Requirement:
Reproduce, verbatim and without the pictures, the part of the records that opens with the line containing "Close the Project Explorer tab" and continues through the end of the records.

-------- Stored data --------

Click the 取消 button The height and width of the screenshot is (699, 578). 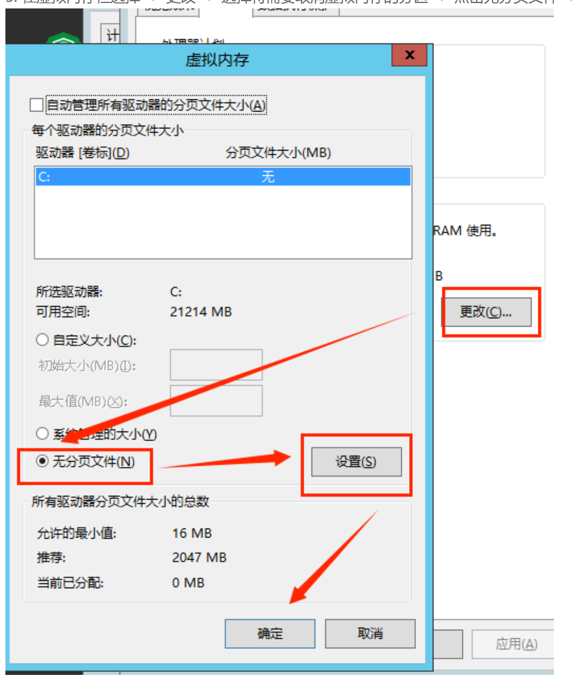(x=370, y=633)
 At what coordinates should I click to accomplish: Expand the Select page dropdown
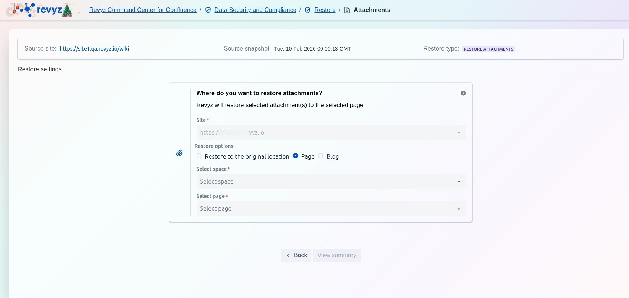pos(331,209)
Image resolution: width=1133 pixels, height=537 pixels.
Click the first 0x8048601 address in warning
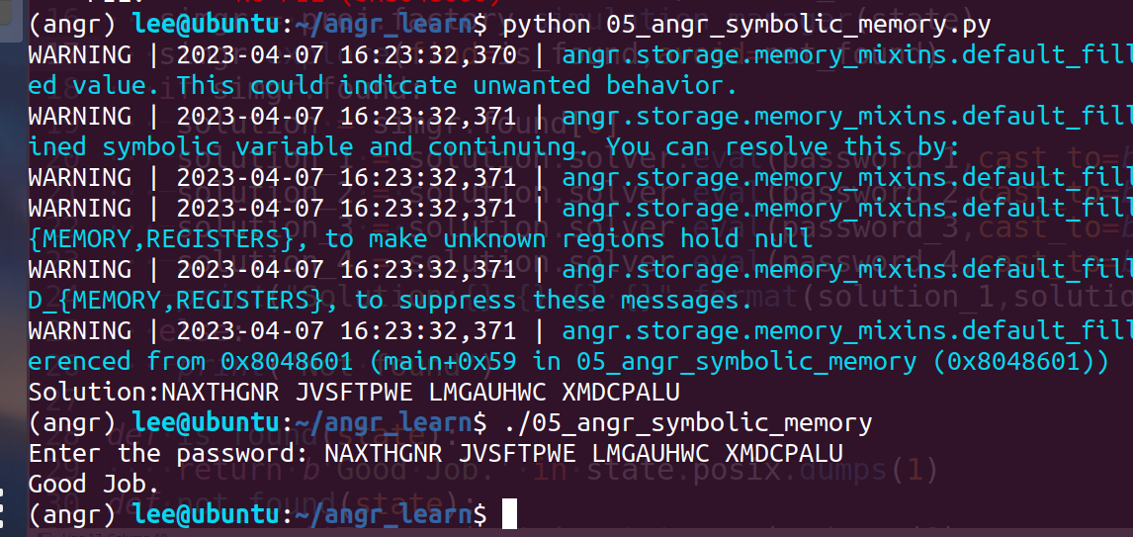point(287,361)
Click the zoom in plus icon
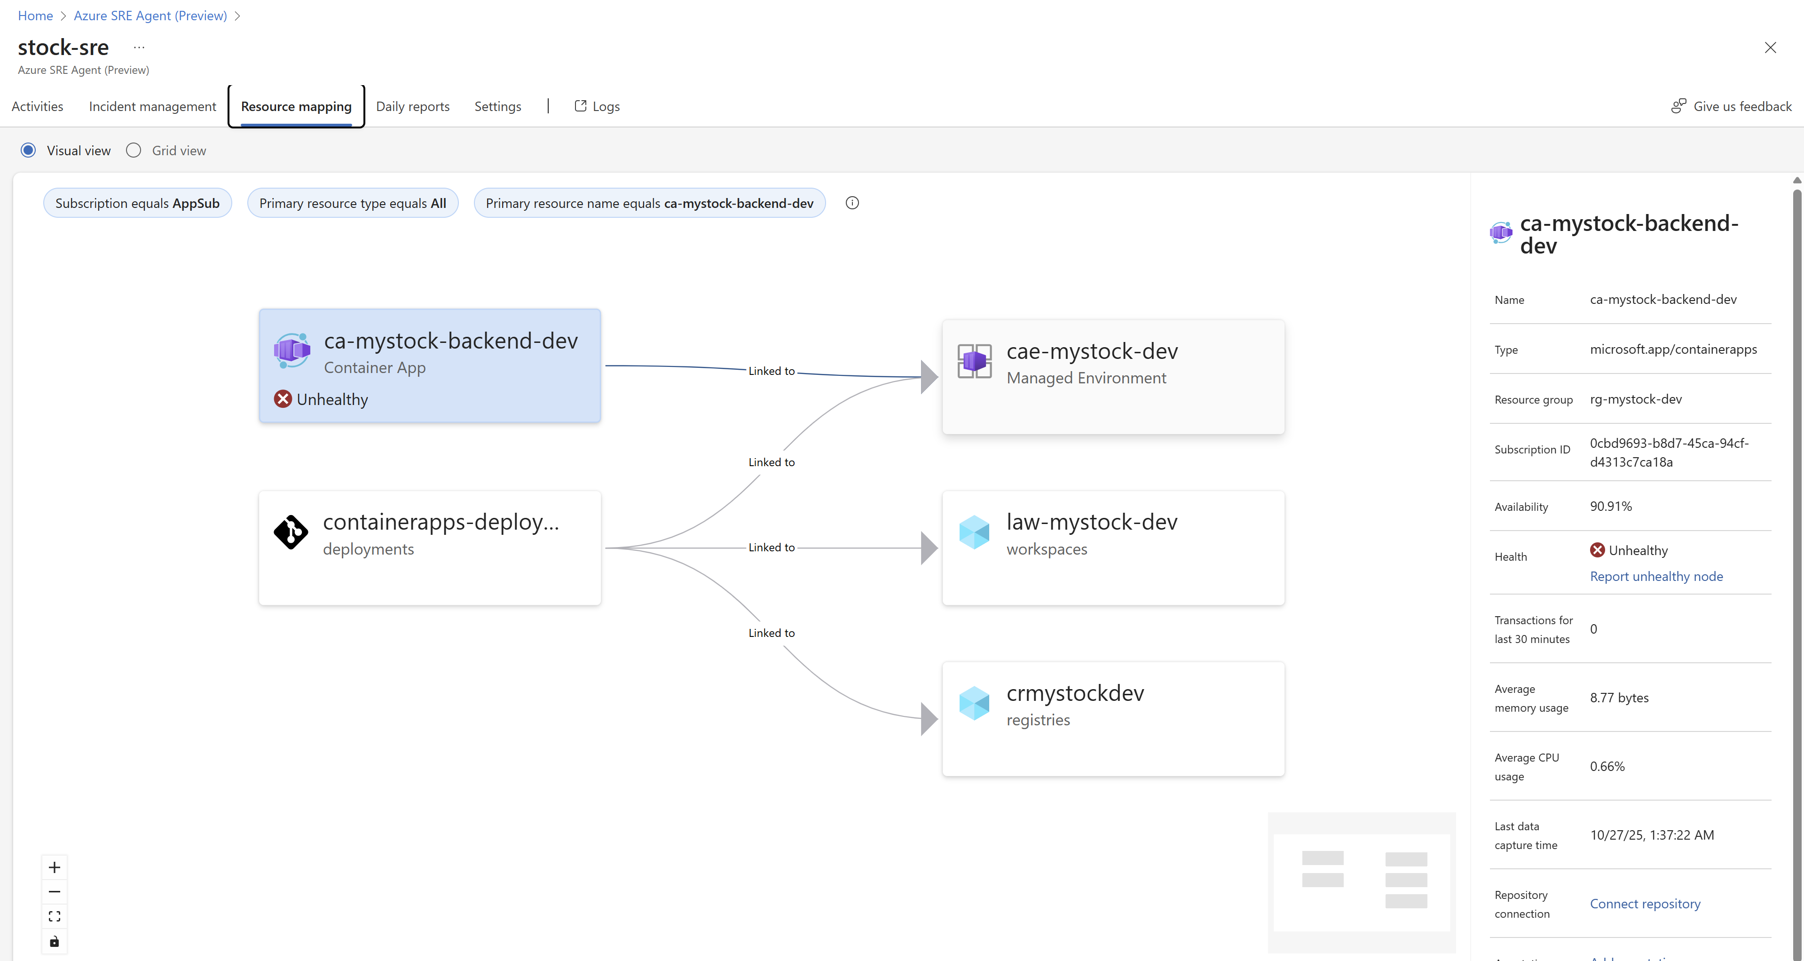Viewport: 1804px width, 961px height. pyautogui.click(x=55, y=868)
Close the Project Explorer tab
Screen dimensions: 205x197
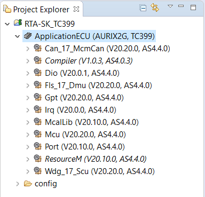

--------

Final result:
Close the Project Explorer tab
Screen dimensions: 205x197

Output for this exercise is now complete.